* _Material to process_:
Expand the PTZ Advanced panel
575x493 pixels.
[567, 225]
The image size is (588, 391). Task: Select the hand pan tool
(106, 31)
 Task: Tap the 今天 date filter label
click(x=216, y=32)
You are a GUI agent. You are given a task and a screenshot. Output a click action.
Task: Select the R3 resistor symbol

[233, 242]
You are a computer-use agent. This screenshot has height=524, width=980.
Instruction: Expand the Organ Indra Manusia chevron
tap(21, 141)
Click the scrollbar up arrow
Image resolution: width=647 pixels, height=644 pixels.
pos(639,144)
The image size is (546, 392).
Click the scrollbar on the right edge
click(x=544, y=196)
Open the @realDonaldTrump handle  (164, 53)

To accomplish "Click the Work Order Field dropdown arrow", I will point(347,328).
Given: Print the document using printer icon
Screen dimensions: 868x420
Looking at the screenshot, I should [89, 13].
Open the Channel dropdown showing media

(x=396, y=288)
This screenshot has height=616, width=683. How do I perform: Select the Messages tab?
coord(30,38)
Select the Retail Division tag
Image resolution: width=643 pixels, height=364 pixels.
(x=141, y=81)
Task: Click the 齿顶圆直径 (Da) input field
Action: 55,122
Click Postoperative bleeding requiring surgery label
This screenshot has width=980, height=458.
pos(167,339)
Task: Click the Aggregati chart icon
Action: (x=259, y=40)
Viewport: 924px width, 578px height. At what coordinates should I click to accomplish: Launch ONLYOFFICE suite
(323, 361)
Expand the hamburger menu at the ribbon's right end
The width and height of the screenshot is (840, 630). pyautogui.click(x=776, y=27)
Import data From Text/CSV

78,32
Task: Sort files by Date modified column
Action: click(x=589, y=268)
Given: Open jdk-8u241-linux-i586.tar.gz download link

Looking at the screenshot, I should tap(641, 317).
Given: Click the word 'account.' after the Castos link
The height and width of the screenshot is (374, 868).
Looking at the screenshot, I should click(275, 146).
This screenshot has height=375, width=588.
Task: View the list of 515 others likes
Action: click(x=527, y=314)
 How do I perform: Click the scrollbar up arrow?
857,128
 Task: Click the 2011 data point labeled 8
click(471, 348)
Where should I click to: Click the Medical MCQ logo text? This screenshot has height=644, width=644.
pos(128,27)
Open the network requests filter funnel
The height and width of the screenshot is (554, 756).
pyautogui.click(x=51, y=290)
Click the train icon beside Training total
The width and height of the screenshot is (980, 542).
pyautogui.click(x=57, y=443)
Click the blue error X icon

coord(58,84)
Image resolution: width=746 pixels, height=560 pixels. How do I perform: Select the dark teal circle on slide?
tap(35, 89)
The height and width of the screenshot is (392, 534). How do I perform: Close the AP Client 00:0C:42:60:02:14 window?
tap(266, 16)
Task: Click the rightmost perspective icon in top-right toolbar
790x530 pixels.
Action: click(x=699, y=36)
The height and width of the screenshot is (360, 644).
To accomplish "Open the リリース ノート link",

* _Work instructions_: Nothing in the records may be dropped; reproduce them exactly.

* _Exercise response_:
Expand the PTZ Advanced panel
575x493 pixels.
[567, 225]
The image size is (588, 391). Task: Select the hand pan tool
(106, 31)
 Task: Tap the 今天 date filter label
click(x=216, y=32)
You are a GUI agent. You are given a task and a screenshot. Output a click action.
Task: Select the R3 resistor symbol

[233, 242]
You are a computer-use agent. This screenshot has height=524, width=980.
Instruction: Expand the Organ Indra Manusia chevron
tap(21, 141)
Click the scrollbar up arrow
Image resolution: width=647 pixels, height=644 pixels.
pos(639,144)
The image size is (546, 392).
Click the scrollbar on the right edge
click(x=544, y=196)
Open the @realDonaldTrump handle  (164, 53)

To accomplish "Click the Work Order Field dropdown arrow", I will point(347,328).
Given: Print the document using printer icon
Screen dimensions: 868x420
Looking at the screenshot, I should [89, 13].
Open the Channel dropdown showing media

(x=396, y=288)
This screenshot has height=616, width=683. How do I perform: Select the Messages tab?
coord(30,38)
Select the Retail Division tag
Image resolution: width=643 pixels, height=364 pixels.
(x=141, y=81)
Task: Click the 齿顶圆直径 (Da) input field
Action: 55,122
Click Postoperative bleeding requiring surgery label
This screenshot has width=980, height=458.
pos(167,339)
Task: Click the Aggregati chart icon
Action: (x=259, y=40)
Viewport: 924px width, 578px height. At what coordinates should I click to accomplish: Launch ONLYOFFICE suite
(323, 361)
Expand the hamburger menu at the ribbon's right end
The width and height of the screenshot is (840, 630). pyautogui.click(x=776, y=27)
Import data From Text/CSV

78,32
Task: Sort files by Date modified column
Action: click(x=589, y=268)
Given: Open jdk-8u241-linux-i586.tar.gz download link

Looking at the screenshot, I should tap(641, 317).
Given: Click the word 'account.' after the Castos link
The height and width of the screenshot is (374, 868).
Looking at the screenshot, I should click(275, 146).
This screenshot has height=375, width=588.
Task: View the list of 515 others likes
Action: click(x=527, y=314)
 How do I perform: Click the scrollbar up arrow?
857,128
 Task: Click the 2011 data point labeled 8
click(471, 348)
Where should I click to: Click the Medical MCQ logo text? This screenshot has height=644, width=644.
pos(128,27)
Open the network requests filter funnel
The height and width of the screenshot is (554, 756).
pyautogui.click(x=51, y=290)
Click the train icon beside Training total
The width and height of the screenshot is (980, 542).
pyautogui.click(x=57, y=443)
Click the blue error X icon

coord(58,84)
Image resolution: width=746 pixels, height=560 pixels. How do I perform: Select the dark teal circle on slide?
tap(35, 89)
The height and width of the screenshot is (392, 534). How do I perform: Close the AP Client 00:0C:42:60:02:14 window?
tap(266, 16)
Task: Click the rightmost perspective icon in top-right toolbar
790x530 pixels.
Action: click(x=699, y=36)
The height and width of the screenshot is (360, 644).
To accomplish "Open the リリース ノート link",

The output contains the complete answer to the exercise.